Selected extract –
—————
Colourful Guizhou - Guiyang Cultural Expedition

Updated: Jul 5, 2019

We were invited to attend a 4-day expedition to visit Guiyang and to learn about the Miao tribes of Langde Village.

Day 1

We took a short 1.5hr fight from Dali and arrived at Guiyang airport around 8:30pm at night. We were greeted by a lovely girl at arrivals who brought us to our hotel just a mere 20mins drive away. Once there, we registered as guests, were given our Chinese tea door gifts and were informed that we pretty much had the next day free until 4pm, when we had to attend the opening ceremony of this event. To be honest, we didn't really receive much information before the trip. At this point we wouldn't be able to tell you what this event was about, we were just going to go with the flow. The hotel room was huge. We were happy that there was more than enough space for us both to do our morning yoga.

Flying the friendly blue skies with Chongqing Airlines

Registration - check. Door gift - check.

Big rooms at the Karst Hotel, Guiyang.

Day 2

We woke up the next day and it was grey. There was constant honking all night long, I forgot about these city sounds. I didn't sleep very well because of it. It was dreary and drizzling, we didn't feel motivated to head out so we just had breakfast and lunch in the hotel, did some work and waited for the afternoon's festivities.

BY this point I had googled Colourful Guizhou, which is an international photographic competition that has been going on for 12 years. Later on, I also realised that we had been invited by China Daily, one of the largest media portals in China. The opening ceremony took place in a square not far from the hotel. There was a huge over-the-top stage with jugglers and opera singers while we waited for the VIP government officials to arrive. Once they did, it was speech after speech, including one from George, a guest photographer from Greece whom we had met earlier at the hotel. He spoke of his photography and his fascination with China. We later learnt that the speech was written for him. :p

The golden tubes on either side of the stage are flutes

After the typical Chinese style opening ceremony with an official launch moment and very big group photo on stage, we were starting to wonder if we were just the token foreigners that were invited to add variety to the scenery. We were led back to the hotel where a dinner had been prepared for us. There, we were finally able to meet more of the group. It was a mixed group of photographers, curators, artists, designers, and I realised I was the only female. Boo. The food was cold but fine and there was no alcohol oddly enough, not even watered down beer. The officials made their rounds to each table, toasting with tea. There was this weird kiwi drink that said it was 40% juice but didn't specify what the other 60% was . We gave that a miss. Most of us just went back to our rooms after because we had an early rise the next day to the Miao village of Langde.
—————
(Text and element pointing rows)
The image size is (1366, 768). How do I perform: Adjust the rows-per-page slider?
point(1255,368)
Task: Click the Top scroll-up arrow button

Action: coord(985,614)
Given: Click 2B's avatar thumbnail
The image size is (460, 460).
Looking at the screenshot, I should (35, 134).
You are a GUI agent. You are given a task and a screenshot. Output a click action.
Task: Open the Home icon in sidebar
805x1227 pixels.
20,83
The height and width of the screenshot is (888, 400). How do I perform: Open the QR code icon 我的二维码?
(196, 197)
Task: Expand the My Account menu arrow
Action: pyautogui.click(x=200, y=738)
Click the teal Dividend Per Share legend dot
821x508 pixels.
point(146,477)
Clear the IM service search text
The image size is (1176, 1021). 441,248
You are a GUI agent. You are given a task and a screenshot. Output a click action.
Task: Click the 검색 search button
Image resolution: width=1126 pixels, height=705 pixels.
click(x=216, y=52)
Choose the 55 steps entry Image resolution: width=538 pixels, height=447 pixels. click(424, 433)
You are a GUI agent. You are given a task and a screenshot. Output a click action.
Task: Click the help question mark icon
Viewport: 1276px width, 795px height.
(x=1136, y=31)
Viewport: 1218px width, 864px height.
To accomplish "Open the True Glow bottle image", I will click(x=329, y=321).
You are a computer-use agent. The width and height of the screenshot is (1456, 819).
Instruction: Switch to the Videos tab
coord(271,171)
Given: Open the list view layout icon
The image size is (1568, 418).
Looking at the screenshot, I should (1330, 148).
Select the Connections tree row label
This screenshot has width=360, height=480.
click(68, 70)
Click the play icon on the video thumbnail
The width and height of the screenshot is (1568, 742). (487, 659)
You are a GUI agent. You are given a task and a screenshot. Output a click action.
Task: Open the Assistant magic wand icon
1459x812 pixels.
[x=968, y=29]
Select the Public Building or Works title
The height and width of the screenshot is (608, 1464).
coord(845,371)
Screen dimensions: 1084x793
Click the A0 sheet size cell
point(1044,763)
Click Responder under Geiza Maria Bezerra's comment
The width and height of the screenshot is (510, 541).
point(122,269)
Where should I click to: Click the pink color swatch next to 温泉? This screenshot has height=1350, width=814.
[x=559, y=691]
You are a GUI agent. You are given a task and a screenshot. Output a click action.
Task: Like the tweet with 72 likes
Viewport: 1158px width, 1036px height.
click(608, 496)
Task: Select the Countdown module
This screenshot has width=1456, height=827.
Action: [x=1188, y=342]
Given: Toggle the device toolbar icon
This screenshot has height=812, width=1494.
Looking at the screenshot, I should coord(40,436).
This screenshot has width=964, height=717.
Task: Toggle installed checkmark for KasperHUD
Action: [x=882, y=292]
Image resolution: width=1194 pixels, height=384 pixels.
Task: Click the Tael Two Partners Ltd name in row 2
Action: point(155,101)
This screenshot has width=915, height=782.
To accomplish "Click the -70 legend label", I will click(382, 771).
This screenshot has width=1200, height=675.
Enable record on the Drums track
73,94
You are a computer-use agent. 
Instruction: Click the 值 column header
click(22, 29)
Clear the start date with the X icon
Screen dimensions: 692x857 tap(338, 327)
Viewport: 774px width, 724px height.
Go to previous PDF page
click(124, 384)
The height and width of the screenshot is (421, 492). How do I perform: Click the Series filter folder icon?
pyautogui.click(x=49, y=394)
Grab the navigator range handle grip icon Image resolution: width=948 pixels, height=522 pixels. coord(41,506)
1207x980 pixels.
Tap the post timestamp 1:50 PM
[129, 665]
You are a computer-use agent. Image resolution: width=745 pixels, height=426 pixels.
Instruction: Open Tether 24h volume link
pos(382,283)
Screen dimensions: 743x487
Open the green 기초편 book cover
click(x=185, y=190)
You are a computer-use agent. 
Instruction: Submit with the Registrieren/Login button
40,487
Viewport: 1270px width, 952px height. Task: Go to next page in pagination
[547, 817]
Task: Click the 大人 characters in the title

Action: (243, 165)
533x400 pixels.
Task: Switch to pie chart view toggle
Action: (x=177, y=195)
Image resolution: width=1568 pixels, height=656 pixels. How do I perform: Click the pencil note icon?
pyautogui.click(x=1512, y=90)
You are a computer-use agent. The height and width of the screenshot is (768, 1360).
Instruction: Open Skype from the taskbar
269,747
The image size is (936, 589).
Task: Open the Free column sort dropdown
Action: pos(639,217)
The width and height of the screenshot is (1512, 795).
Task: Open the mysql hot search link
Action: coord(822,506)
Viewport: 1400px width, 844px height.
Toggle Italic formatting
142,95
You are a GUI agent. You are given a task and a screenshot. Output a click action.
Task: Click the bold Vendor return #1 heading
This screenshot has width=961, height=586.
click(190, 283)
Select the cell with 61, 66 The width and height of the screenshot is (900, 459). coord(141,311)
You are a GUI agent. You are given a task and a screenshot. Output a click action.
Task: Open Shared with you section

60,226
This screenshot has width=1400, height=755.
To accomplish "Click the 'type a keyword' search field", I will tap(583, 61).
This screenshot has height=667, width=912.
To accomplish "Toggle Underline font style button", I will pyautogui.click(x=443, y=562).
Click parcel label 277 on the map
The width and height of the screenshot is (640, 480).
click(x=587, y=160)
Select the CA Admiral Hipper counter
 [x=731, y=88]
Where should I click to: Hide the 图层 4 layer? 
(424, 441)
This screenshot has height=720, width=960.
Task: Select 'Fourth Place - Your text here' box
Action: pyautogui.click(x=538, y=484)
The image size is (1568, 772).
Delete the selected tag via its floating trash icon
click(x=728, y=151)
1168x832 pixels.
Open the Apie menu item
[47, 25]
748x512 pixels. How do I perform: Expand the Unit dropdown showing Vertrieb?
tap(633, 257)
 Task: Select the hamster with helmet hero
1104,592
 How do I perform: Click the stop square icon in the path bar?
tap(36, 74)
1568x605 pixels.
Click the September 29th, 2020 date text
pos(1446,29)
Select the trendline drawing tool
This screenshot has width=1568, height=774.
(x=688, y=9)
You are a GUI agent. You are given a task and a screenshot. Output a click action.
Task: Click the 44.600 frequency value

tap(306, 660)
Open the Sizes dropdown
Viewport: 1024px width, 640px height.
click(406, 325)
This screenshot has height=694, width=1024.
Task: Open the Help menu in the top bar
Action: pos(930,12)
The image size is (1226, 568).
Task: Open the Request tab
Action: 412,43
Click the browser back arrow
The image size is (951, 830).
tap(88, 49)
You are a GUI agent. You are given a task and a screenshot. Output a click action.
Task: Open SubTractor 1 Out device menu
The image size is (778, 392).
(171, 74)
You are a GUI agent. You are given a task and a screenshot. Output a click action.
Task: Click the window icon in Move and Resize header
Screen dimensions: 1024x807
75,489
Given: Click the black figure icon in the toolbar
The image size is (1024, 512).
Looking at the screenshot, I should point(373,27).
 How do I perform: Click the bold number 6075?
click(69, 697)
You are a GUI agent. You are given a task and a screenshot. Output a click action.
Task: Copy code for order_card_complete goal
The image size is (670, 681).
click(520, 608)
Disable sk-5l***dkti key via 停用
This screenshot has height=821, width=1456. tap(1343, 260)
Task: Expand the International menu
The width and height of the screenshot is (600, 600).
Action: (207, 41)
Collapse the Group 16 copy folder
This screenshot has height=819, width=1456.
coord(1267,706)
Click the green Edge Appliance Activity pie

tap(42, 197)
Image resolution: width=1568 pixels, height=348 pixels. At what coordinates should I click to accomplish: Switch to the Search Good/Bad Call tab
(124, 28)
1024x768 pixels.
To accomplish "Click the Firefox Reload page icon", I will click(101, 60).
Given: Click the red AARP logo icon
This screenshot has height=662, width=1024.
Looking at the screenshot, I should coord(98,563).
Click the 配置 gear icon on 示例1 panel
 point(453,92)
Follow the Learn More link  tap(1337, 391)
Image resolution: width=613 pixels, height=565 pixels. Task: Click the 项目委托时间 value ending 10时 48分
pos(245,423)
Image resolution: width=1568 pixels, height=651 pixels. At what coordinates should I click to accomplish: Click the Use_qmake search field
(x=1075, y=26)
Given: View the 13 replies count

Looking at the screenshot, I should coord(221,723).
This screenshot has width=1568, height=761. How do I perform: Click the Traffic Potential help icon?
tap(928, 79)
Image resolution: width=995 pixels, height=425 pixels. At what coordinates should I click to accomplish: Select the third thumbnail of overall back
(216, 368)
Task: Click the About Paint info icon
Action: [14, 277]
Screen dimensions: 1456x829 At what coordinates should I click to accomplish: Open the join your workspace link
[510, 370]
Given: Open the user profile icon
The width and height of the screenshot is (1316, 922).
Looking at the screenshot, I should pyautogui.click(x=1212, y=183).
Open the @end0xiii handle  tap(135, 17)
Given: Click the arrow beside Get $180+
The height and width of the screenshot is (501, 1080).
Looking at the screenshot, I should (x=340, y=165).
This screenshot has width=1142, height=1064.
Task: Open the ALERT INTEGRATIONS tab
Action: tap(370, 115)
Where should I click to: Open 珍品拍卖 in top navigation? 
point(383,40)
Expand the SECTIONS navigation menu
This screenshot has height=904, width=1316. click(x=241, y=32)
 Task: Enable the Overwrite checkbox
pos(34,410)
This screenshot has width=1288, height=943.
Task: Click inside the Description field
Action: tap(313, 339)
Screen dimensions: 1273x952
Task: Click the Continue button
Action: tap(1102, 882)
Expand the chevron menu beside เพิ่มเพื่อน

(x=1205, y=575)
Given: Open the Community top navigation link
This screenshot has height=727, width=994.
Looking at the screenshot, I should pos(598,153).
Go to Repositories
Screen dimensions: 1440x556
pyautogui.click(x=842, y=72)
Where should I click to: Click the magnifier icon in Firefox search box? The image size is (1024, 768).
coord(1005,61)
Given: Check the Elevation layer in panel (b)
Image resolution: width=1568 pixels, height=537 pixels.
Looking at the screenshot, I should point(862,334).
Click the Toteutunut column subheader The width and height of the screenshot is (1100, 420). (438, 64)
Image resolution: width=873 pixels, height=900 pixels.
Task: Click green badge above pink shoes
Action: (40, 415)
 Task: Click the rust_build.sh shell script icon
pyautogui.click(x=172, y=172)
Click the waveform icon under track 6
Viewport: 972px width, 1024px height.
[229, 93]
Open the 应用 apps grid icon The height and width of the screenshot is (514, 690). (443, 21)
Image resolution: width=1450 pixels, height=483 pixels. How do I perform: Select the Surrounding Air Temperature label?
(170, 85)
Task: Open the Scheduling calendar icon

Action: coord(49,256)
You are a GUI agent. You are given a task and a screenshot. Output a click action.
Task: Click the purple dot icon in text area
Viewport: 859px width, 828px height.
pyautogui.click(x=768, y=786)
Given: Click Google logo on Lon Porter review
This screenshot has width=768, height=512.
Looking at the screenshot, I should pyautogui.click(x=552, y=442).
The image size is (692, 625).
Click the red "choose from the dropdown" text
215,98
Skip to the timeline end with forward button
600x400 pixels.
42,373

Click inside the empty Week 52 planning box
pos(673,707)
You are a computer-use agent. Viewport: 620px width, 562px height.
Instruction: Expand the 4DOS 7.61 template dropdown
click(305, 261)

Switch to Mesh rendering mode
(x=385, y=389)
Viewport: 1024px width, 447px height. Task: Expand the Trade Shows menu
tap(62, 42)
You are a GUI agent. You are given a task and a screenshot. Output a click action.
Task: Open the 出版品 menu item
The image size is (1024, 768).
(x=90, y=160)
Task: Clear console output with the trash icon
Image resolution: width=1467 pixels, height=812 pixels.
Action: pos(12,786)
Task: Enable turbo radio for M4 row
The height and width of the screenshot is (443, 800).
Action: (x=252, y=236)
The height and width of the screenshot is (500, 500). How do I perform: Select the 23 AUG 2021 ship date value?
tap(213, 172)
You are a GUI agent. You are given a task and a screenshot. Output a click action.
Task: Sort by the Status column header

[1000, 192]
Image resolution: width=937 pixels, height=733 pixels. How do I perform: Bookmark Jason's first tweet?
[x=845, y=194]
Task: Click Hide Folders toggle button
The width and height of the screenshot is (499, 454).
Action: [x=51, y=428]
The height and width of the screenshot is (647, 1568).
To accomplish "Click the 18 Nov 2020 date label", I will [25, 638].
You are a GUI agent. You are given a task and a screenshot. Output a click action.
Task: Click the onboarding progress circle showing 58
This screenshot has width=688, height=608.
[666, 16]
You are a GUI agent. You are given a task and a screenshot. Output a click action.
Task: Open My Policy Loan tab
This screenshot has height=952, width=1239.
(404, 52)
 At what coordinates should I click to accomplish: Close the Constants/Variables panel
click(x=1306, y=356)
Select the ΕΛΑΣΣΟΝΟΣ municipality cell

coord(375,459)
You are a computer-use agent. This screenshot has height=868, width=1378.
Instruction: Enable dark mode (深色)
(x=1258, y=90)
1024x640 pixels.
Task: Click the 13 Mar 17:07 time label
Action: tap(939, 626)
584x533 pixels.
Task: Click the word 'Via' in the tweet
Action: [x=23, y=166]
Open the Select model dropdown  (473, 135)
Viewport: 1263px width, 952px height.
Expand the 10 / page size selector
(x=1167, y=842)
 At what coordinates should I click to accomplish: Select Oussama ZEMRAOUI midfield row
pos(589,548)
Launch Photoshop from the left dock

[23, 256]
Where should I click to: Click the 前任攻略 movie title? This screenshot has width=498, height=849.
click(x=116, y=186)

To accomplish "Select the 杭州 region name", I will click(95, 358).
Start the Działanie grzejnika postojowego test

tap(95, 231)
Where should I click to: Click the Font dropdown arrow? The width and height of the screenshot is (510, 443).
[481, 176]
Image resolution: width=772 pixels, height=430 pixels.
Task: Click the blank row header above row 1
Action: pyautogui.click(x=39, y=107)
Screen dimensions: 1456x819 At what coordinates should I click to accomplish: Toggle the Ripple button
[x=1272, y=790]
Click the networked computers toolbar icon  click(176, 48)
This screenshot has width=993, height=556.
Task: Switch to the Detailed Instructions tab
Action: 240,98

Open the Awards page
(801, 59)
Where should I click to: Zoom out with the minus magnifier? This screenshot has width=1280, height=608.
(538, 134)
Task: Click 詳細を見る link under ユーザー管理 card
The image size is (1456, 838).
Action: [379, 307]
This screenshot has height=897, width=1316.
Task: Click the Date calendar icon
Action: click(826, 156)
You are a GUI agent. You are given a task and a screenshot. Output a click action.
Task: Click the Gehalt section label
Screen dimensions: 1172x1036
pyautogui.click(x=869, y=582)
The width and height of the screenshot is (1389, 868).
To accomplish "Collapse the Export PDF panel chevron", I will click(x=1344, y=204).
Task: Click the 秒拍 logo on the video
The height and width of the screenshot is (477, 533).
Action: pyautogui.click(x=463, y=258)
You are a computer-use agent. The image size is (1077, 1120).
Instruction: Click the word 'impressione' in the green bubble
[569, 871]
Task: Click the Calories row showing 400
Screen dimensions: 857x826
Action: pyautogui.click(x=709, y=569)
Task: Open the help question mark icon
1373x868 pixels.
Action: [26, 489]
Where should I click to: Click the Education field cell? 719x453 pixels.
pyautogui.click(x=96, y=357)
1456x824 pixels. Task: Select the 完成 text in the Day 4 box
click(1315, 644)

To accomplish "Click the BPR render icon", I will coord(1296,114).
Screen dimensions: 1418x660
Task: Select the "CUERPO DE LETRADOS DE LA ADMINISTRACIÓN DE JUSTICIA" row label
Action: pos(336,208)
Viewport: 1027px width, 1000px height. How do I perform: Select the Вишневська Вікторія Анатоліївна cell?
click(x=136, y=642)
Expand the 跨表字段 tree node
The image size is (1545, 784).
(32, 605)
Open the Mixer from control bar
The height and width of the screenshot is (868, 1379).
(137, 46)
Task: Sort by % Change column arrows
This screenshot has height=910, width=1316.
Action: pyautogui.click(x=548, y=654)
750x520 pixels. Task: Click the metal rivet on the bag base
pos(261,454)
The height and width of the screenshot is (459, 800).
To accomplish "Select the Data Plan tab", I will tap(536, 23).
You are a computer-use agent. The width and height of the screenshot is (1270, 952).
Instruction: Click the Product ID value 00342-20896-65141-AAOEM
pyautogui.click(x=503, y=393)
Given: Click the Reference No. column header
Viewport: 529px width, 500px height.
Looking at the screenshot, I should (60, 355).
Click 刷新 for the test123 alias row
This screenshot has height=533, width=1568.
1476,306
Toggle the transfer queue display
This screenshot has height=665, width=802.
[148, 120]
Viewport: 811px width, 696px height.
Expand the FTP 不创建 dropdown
—————
Tasks –
**A)** Reproduce the stretch of the Guizhou expedition account from "Colourful Guizhou - Guiyang" through "our morning yoga.", renaming "Dali" as "Kunming" wherever it appears.
**B)** Carry the Guizhou expedition account forward from its last sentence.

Task results –
**A)**
Colourful Guizhou - Guiyang Cultural Expedition

Updated: Jul 5, 2019

We were invited to attend a 4-day expedition to visit Guiyang and to learn about the Miao tribes of Langde Village.

Day 1

We took a short 1.5hr fight from Kunming and arrived at Guiyang airport around 8:30pm at night. We were greeted by a lovely girl at arrivals who brought us to our hotel just a mere 20mins drive away. Once there, we registered as guests, were given our Chinese tea door gifts and were informed that we pretty much had the next day free until 4pm, when we had to attend the opening ceremony of this event. To be honest, we didn't really receive much information before the trip. At this point we wouldn't be able to tell you what this event was about, we were just going to go with the flow. The hotel room was huge. We were happy that there was more than enough space for us both to do our morning yoga.

**B)**
Banquet style dinner with mainly meat dishes. Luckily no one was vegetarian.

Day 3

The next morning most of us were on time. But there is always one or two latecomers. I wouldn't be able to look anybody in the eye if I made a group of people who I had just met yesterday sit in the bus and wait for me for close to an hour. But it didn't seem to bother them too much. Some part of me admired them, to be unaffected by other people's opinion of you must come in useful in life at times. Anyway, off we went. The 3 hour bus ride morphed into 4+ hours but we made it nonetheless.

We were dropped off at a carpark area and had to walk in to our hotel. The place looked like a newly-built touristy commercial village and our enthusiasm waned drastically. A lot of it was under construction, and many completed buildings were unoccupied. This couldn't be what we came here to see, I exclaimed silently in my head.

Luckily, it wasn't. It ended up being a combination of both things.

Was it a place built for tourists?

- Yes it was.

Were there still authentic elements of Miao culture that we were going to experience?

- Yes there were.

We learnt that Langde was just one of 13 Miao villages that are part of a campaign to boost tourism and promote Miao culture. We had all been invited to visit this village and to propose artistic ideas for exhibitions or installations for future events here.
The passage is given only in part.